TASK DESCRIPTION: Reproduce the listing in full, exactly as written, but without images.

• • • • • • •

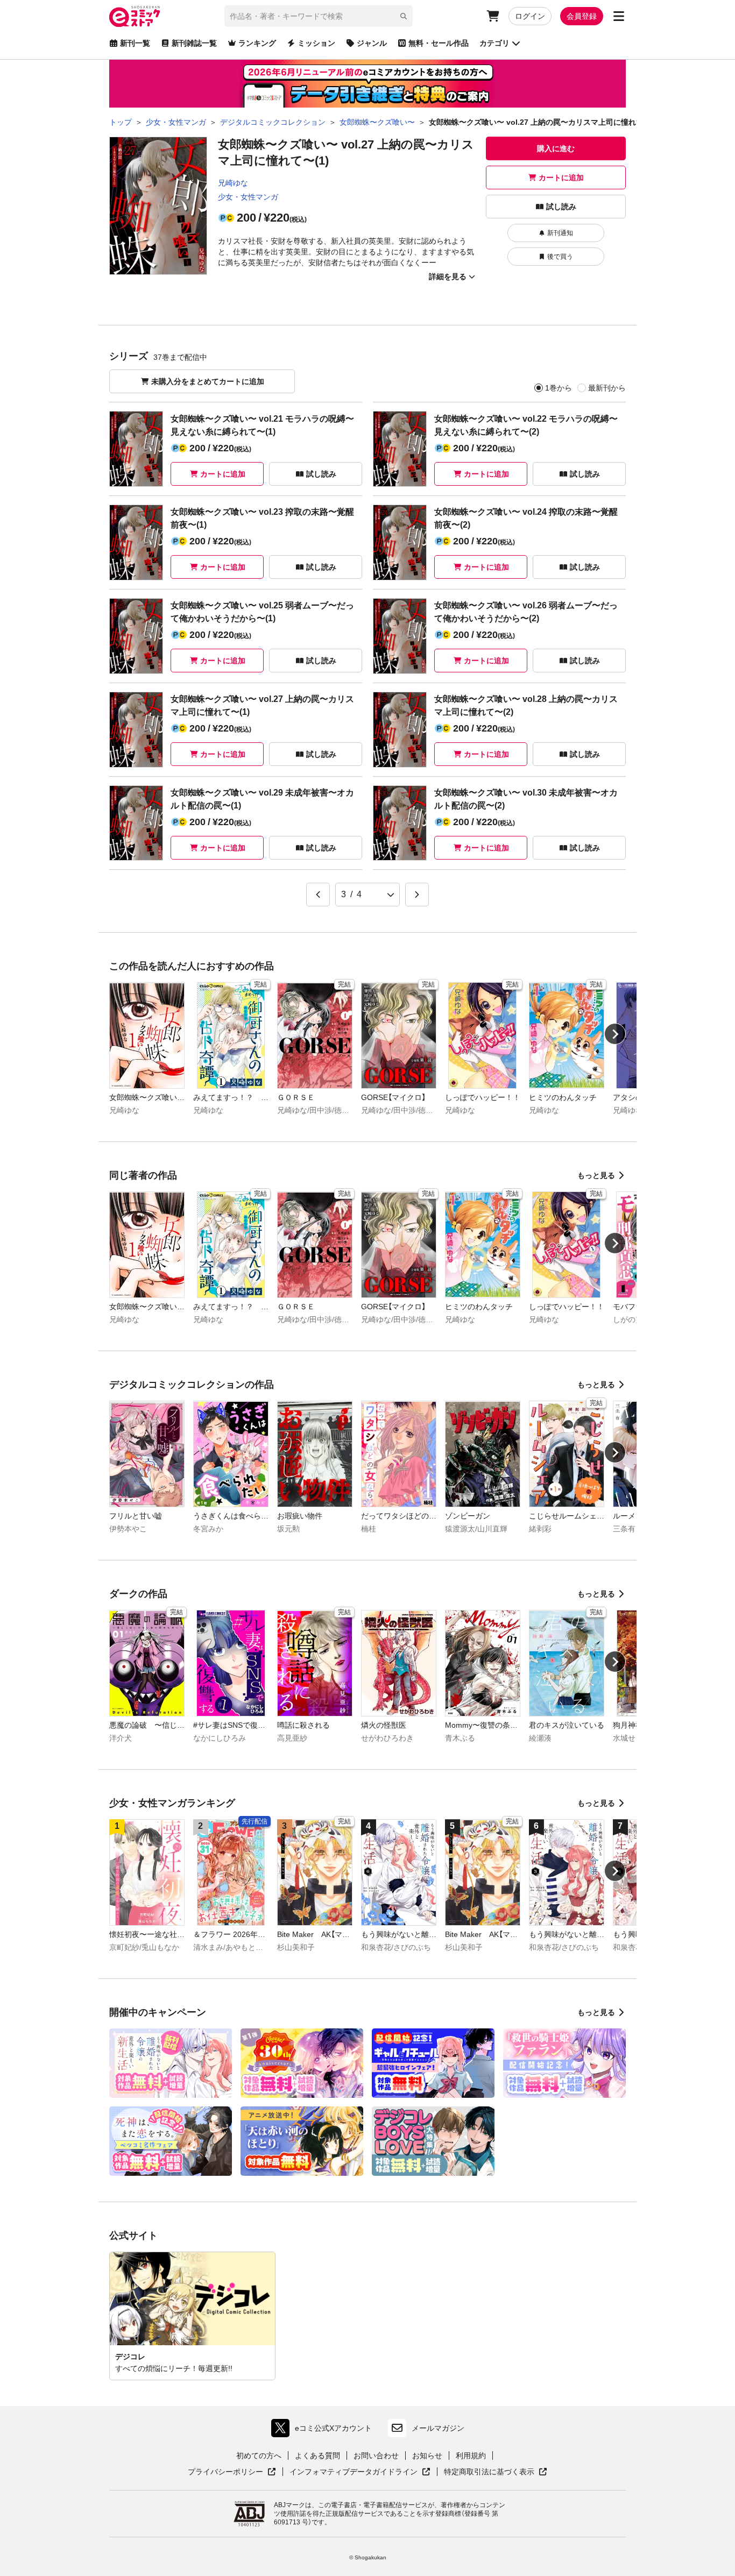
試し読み (561, 206)
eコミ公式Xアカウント (324, 2430)
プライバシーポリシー (232, 2472)
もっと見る (596, 1175)
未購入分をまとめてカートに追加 (207, 381)
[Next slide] (615, 1034)
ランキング (257, 43)
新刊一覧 (135, 43)
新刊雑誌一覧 (194, 43)
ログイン (530, 16)
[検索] (403, 16)
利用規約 (471, 2455)
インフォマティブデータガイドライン (353, 2472)
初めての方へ (258, 2455)
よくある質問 (317, 2455)
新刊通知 (560, 233)
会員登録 (582, 16)
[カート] (493, 16)
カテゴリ (494, 43)
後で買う (560, 256)
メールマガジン (438, 2428)
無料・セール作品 (438, 43)
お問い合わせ (376, 2455)
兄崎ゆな (233, 183)
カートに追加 (561, 177)
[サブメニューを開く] (619, 16)
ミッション (316, 43)
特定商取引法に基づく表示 (495, 2472)
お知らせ (427, 2455)
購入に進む (556, 148)
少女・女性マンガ (248, 197)
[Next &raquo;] (417, 894)
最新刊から (607, 388)
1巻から (558, 388)
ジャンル (372, 43)
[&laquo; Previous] (318, 894)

• • • • • • •

ANSWER FOR THIS EXERCISE:
試し読み (561, 206)
eコミ公式Xアカウント (324, 2430)
プライバシーポリシー (232, 2472)
もっと見る (596, 1175)
未購入分をまとめてカートに追加 (207, 381)
[Next slide] (615, 1034)
ランキング (257, 43)
新刊一覧 (135, 43)
新刊雑誌一覧 (194, 43)
ログイン (530, 16)
[検索] (403, 16)
利用規約 (471, 2455)
インフォマティブデータガイドライン (353, 2472)
初めての方へ (258, 2455)
よくある質問 (317, 2455)
新刊通知 (560, 233)
会員登録 (582, 16)
[カート] (493, 16)
カテゴリ (494, 43)
後で買う (560, 256)
メールマガジン (438, 2428)
無料・セール作品 (438, 43)
お問い合わせ (376, 2455)
兄崎ゆな (233, 183)
カートに追加 (561, 177)
[サブメニューを開く] (619, 16)
ミッション (316, 43)
特定商取引法に基づく表示 (495, 2472)
お知らせ (427, 2455)
購入に進む (556, 148)
少女・女性マンガ (248, 197)
[Next &raquo;] (417, 894)
最新刊から (607, 388)
1巻から (558, 388)
ジャンル (372, 43)
[&laquo; Previous] (318, 894)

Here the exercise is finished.